== PROBLEMS ==
1. List every letter that the LCG write-up assigns to a quantity, along with what each one stands for.
2. Please reproduce a passage from the LCG write-up word for word, beginning at the words "For the challenge, we" and ending after "properly randomized parameters.".

== EXCERPTED TEXT ==

↓↓↓

For the challenge, we need to gain enough money (self.dollars >= 130), we should obtain the flag. Observing the PRNG, we can see that the PRNG is a Linear Congruential Generator, with properly randomized parameters.
Let’s first discuss how to break the LCG. Denote the multiplier mul as $M$, increment inc as $I$, modulo as $N$. We can easily retrieve $M, I$ after obtaining three numbers from the LCG, denoted by $A, B, C$. Indeed, we have:
$$
B = M * A + I \mod N
$$
$$
C = M * B + I \mod N
$$
$$
C - B = M * (B - A) \mod N
$$
$$
M = (C - B) * (B - A) ^ {-1} \mod N
$$
$M$ should be retrieved, as we know $A, B, C$. With $M$ figured out, $I$ can be retrieved by $I = B - M * A \mod N$
Now, the task is to retrieve 3 number from the LCG.
The “shuffle” is done using the rebase function, which essentially converts the state into a Base-52 representation. The cards are drawn with replacement. From local testing, we observe that every shuffled deck should have 11 cards in it, given the division of 52 every step, and 60 bits of randomly generated state.

↑↑↑

== DATASET EXCERPTS ==
↓↓↓

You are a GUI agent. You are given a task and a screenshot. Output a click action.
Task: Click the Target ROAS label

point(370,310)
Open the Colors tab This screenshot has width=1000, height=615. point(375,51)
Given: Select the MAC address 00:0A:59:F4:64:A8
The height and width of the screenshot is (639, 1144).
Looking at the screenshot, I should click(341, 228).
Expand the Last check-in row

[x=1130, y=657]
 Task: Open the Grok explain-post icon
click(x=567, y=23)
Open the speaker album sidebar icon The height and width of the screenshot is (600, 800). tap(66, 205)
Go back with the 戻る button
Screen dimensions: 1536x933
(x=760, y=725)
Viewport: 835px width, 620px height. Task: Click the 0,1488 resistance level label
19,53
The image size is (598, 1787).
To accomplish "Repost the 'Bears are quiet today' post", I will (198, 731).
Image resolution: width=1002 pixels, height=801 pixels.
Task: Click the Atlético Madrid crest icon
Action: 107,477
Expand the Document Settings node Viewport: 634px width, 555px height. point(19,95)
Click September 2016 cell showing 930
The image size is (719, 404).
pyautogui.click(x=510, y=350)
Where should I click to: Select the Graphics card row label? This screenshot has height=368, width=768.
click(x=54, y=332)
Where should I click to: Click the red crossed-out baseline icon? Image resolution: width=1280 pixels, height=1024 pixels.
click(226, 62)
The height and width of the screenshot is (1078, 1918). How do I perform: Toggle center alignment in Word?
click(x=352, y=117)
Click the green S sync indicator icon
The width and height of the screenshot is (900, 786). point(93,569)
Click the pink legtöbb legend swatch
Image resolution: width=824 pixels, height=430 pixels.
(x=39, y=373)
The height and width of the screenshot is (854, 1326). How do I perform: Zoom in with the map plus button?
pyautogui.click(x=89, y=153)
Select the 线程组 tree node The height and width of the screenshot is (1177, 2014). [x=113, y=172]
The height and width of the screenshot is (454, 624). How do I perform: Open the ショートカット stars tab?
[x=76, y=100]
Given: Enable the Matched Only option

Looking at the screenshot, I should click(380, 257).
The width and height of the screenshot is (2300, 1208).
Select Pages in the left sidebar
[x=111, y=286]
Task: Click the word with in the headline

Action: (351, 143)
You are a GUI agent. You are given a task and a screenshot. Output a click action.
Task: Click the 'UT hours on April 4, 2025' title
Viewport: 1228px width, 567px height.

↑↑↑

== EXPECTED RESULTS ==
1.
- M: the multiplier (mul)
- I: the increment (inc)
- N: the modulo
- A, B, C: the three numbers obtained from the LCG

2.
For the challenge, we need to gain enough money (self.dollars >= 130), we should obtain the flag. Observing the PRNG, we can see that the PRNG is a Linear Congruential Generator, with properly randomized parameters.